One thing that one sees and feels when visiting the States is the American spirit. Las Vegas is a growing city and the latest neighborhoods are going up at the base of Mount Charleston. When I had a fixed GPS device, it quickly got lost as new expressways were still shown as grassy fields on a device that was only a year or two old. Watching Elon Musk’s and Jeff Bezos’ rockets return right-side-up is still a wonder, especially for one used to the rockets simply falling back to the ocean during the Apollo days. Last month I took my first ride in a Tesla. I realized that the car was made starting with a blank piece of paper. Many of the “old” features that had been in cars for decades had vanished, and everything that would be useful such as the cameras for turning and the big screen with all of the immediate traffic information presented added. I think that “global warming” is a big bluff, so I am not interested in an electric car for some suspect environmental benefit, but if we did not have street-only parking here, I would seriously consider a Tesla. Think about it—an immigrant from South Africa shows up with no experience in the auto industry and in true American fashion creates an amazing series of cars—independent of all of his other business ventures running in parallel.  

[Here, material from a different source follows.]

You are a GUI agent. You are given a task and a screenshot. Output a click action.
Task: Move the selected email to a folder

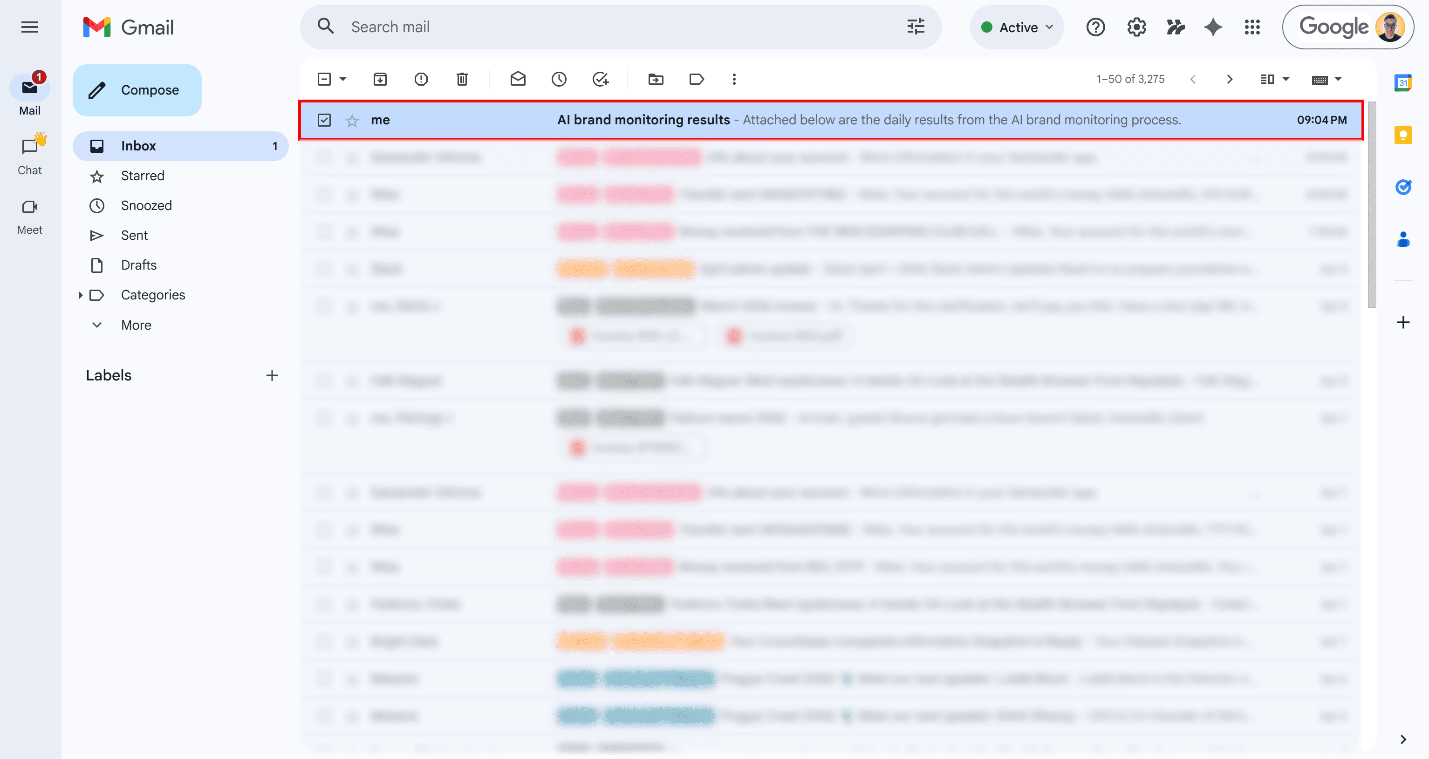655,79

I have in my wallet a card “America The Beautiful”. During a visit to Lake Mead, I asked the park ranger if there was any discount for Nevada residents. He said no but there were discounts for military personnel and the disabled. I have a disability card from Israel from the bombing in which our son and I were injured. I showed him the Israeli card and explained what it was. He told me to wait a minute and then presented me with this card that gives free entry to all national parks in the US, Samoa, and Guam. I could not have asked for a finer present. 


The greatest freedom in the US is the freedom of speech, something that has been drastically curtailed for those of a conservative bent by both social media companies and their partners in the US government. Still, people enjoy the right to criticize the US, its government, and its official policies. Remember that only a few weeks ago, Chinese protesters held up blank A4 pages as they are not allowed to express themselves against Beijing without risking arrest. In the US, one can still criticize the US, and that is a good thing, But I suggest to all of those who don’t like their country or find it to be racist or unfair that they consider spending time somewhere else. If they choose an advanced country like those in Europe, they will find that life is much more expensive and that the housing arrangements much smaller. If they think that their perfect country is more second or third-world, they might be disappointed when they do not have 24 hours of electricity each day or they find that the Internet is really slow. All countries have something to offer, but from my experience, living outside of the US makes one appreciate how amazing the country, its people, and all that it has to offer truly are. 

There is a story that President Johnson told that every time he came down the stairs of Air Force One in a foreign country, he felt that at least one person in the reception line would have switched with him in a heartbeat to be an American. America is not perfect, but it strives to be better. America is not the largest country in the world, but together with its people, it is the most extraordinary.